**YOUR TASK:** Take the entries that follow and write them out again, word for word.

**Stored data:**
• • • • •

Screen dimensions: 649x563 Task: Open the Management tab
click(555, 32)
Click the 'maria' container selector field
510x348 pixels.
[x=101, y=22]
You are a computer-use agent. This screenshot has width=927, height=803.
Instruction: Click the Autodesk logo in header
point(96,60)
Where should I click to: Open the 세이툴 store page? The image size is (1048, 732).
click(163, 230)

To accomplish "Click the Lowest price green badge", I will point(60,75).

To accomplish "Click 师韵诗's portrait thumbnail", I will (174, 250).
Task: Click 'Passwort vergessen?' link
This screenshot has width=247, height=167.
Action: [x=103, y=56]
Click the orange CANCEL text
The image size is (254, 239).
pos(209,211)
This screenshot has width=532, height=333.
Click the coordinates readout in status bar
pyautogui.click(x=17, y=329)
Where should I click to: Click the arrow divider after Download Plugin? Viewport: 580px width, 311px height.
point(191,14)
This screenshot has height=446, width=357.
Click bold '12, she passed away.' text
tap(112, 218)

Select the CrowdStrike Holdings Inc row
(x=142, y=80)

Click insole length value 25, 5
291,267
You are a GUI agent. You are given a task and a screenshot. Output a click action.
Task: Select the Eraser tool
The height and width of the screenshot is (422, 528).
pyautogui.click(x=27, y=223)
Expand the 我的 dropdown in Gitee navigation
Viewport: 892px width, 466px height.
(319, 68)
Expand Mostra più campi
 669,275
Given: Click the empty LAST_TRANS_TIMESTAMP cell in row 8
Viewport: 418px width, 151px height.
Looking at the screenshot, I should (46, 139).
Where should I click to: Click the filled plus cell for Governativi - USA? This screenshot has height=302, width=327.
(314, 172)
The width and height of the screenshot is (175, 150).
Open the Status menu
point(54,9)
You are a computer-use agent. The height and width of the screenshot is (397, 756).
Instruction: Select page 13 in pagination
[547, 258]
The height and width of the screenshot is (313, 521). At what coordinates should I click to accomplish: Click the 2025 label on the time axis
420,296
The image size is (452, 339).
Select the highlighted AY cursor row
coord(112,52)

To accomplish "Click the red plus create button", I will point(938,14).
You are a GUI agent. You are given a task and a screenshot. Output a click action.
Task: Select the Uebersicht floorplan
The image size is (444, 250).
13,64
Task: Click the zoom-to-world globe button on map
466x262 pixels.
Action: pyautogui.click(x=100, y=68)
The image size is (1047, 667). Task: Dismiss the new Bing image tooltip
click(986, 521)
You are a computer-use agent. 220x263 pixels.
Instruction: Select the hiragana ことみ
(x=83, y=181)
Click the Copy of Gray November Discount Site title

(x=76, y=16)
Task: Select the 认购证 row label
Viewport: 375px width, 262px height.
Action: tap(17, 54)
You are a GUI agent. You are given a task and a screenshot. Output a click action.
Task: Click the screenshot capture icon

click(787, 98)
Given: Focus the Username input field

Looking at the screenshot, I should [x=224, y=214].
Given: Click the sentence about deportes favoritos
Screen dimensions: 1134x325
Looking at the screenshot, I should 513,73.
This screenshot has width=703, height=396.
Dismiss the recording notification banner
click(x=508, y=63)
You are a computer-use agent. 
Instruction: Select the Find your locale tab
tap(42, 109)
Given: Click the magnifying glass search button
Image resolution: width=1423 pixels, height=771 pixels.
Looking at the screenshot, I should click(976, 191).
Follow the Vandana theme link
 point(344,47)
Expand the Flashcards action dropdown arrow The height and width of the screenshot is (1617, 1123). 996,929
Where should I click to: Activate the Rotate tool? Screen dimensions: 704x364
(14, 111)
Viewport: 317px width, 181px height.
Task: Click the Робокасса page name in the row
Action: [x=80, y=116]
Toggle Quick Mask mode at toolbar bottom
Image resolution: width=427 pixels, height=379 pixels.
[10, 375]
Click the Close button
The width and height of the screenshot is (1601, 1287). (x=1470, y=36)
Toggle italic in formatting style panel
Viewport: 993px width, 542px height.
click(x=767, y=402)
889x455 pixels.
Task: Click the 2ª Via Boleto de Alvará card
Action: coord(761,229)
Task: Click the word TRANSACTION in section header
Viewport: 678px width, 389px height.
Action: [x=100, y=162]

• • • • •

**RESPONSE AREA:**
Screen dimensions: 649x563 Task: Open the Management tab
click(555, 32)
Click the 'maria' container selector field
510x348 pixels.
[x=101, y=22]
You are a computer-use agent. This screenshot has width=927, height=803.
Instruction: Click the Autodesk logo in header
point(96,60)
Where should I click to: Open the 세이툴 store page? The image size is (1048, 732).
click(163, 230)

To accomplish "Click the Lowest price green badge", I will point(60,75).

To accomplish "Click 师韵诗's portrait thumbnail", I will (174, 250).
Task: Click 'Passwort vergessen?' link
This screenshot has width=247, height=167.
Action: [x=103, y=56]
Click the orange CANCEL text
The image size is (254, 239).
pos(209,211)
This screenshot has width=532, height=333.
Click the coordinates readout in status bar
pyautogui.click(x=17, y=329)
Where should I click to: Click the arrow divider after Download Plugin? Viewport: 580px width, 311px height.
point(191,14)
This screenshot has height=446, width=357.
Click bold '12, she passed away.' text
tap(112, 218)

Select the CrowdStrike Holdings Inc row
(x=142, y=80)

Click insole length value 25, 5
291,267
You are a GUI agent. You are given a task and a screenshot. Output a click action.
Task: Select the Eraser tool
The height and width of the screenshot is (422, 528).
pyautogui.click(x=27, y=223)
Expand the 我的 dropdown in Gitee navigation
Viewport: 892px width, 466px height.
(319, 68)
Expand Mostra più campi
 669,275
Given: Click the empty LAST_TRANS_TIMESTAMP cell in row 8
Viewport: 418px width, 151px height.
Looking at the screenshot, I should (46, 139).
Where should I click to: Click the filled plus cell for Governativi - USA? This screenshot has height=302, width=327.
(314, 172)
The width and height of the screenshot is (175, 150).
Open the Status menu
point(54,9)
You are a computer-use agent. The height and width of the screenshot is (397, 756).
Instruction: Select page 13 in pagination
[547, 258]
The height and width of the screenshot is (313, 521). At what coordinates should I click to accomplish: Click the 2025 label on the time axis
420,296
The image size is (452, 339).
Select the highlighted AY cursor row
coord(112,52)

To accomplish "Click the red plus create button", I will point(938,14).
You are a GUI agent. You are given a task and a screenshot. Output a click action.
Task: Select the Uebersicht floorplan
The image size is (444, 250).
13,64
Task: Click the zoom-to-world globe button on map
466x262 pixels.
Action: pyautogui.click(x=100, y=68)
The image size is (1047, 667). Task: Dismiss the new Bing image tooltip
click(986, 521)
You are a computer-use agent. 220x263 pixels.
Instruction: Select the hiragana ことみ
(x=83, y=181)
Click the Copy of Gray November Discount Site title

(x=76, y=16)
Task: Select the 认购证 row label
Viewport: 375px width, 262px height.
Action: tap(17, 54)
You are a GUI agent. You are given a task and a screenshot. Output a click action.
Task: Click the screenshot capture icon

click(787, 98)
Given: Focus the Username input field

Looking at the screenshot, I should [x=224, y=214].
Given: Click the sentence about deportes favoritos
Screen dimensions: 1134x325
Looking at the screenshot, I should 513,73.
This screenshot has width=703, height=396.
Dismiss the recording notification banner
click(x=508, y=63)
You are a computer-use agent. 
Instruction: Select the Find your locale tab
tap(42, 109)
Given: Click the magnifying glass search button
Image resolution: width=1423 pixels, height=771 pixels.
Looking at the screenshot, I should click(976, 191).
Follow the Vandana theme link
 point(344,47)
Expand the Flashcards action dropdown arrow The height and width of the screenshot is (1617, 1123). 996,929
Where should I click to: Activate the Rotate tool? Screen dimensions: 704x364
(14, 111)
Viewport: 317px width, 181px height.
Task: Click the Робокасса page name in the row
Action: [x=80, y=116]
Toggle Quick Mask mode at toolbar bottom
Image resolution: width=427 pixels, height=379 pixels.
[10, 375]
Click the Close button
The width and height of the screenshot is (1601, 1287). (x=1470, y=36)
Toggle italic in formatting style panel
Viewport: 993px width, 542px height.
click(x=767, y=402)
889x455 pixels.
Task: Click the 2ª Via Boleto de Alvará card
Action: coord(761,229)
Task: Click the word TRANSACTION in section header
Viewport: 678px width, 389px height.
Action: [x=100, y=162]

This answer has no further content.